Every line in the records below between the one holding "Given: Choose Scan with AVG Free" and the one holding "The height and", inclusive, is to be set down exactly; all other lines are to be left out.

┌─ MATERIAL FOR THIS TASK

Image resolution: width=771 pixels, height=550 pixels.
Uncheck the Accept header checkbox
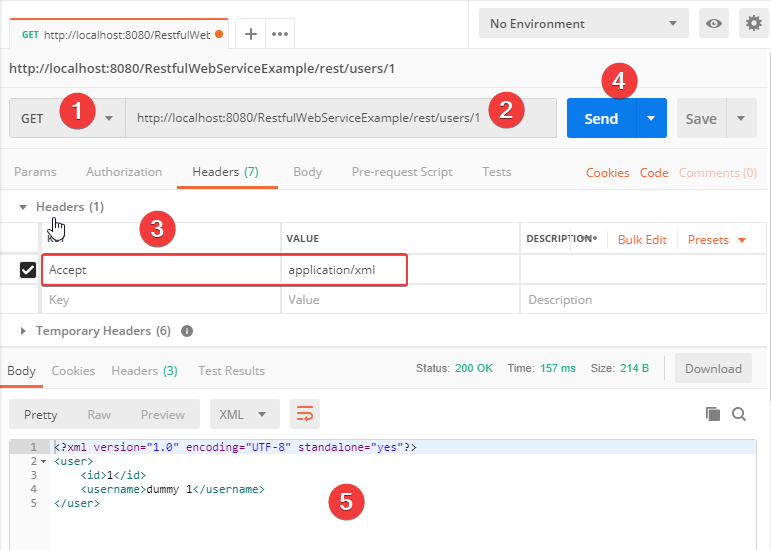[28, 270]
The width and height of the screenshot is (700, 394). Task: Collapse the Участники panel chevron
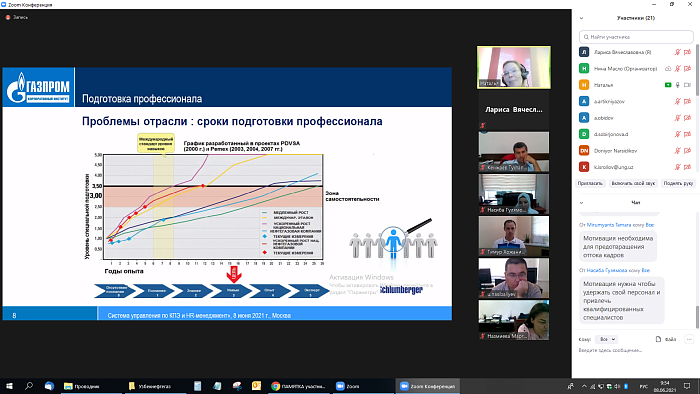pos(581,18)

└─
┌─ MATERIAL FOR THIS TASK

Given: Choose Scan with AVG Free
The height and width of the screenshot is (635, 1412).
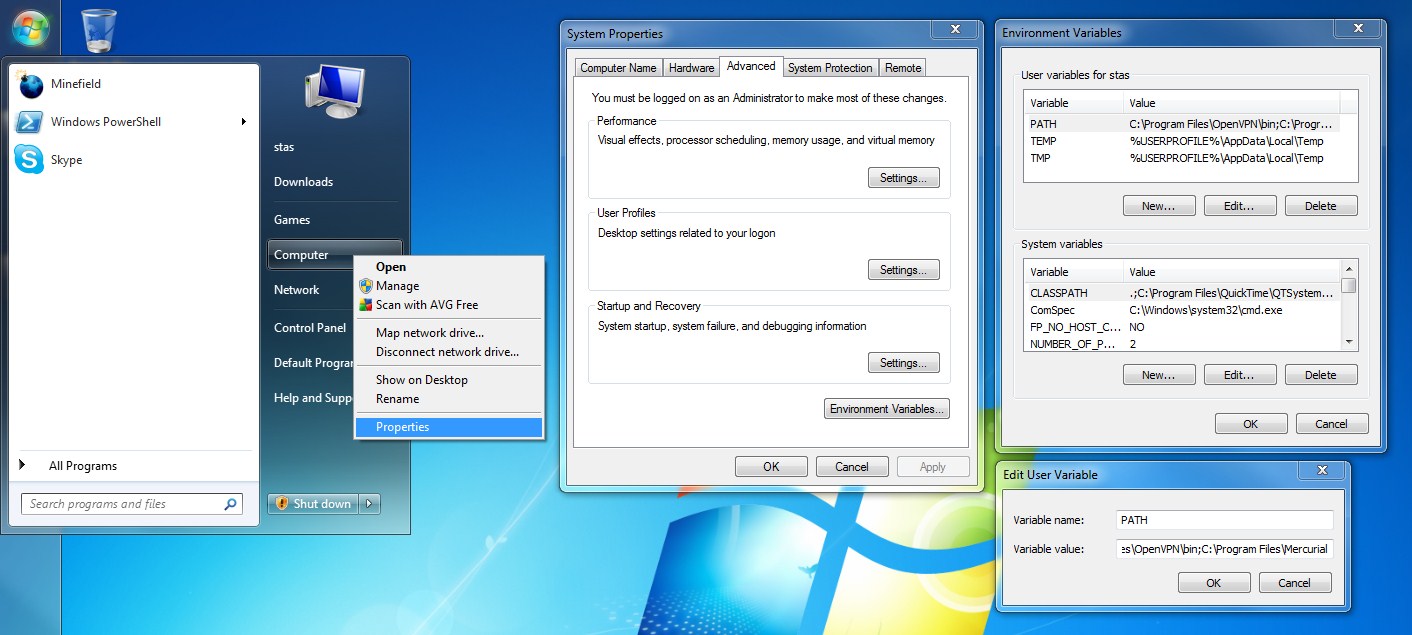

└─

ANSWER TO THIS PROBLEM |
Given: Choose Scan with AVG Free
The height and width of the screenshot is (635, 1412).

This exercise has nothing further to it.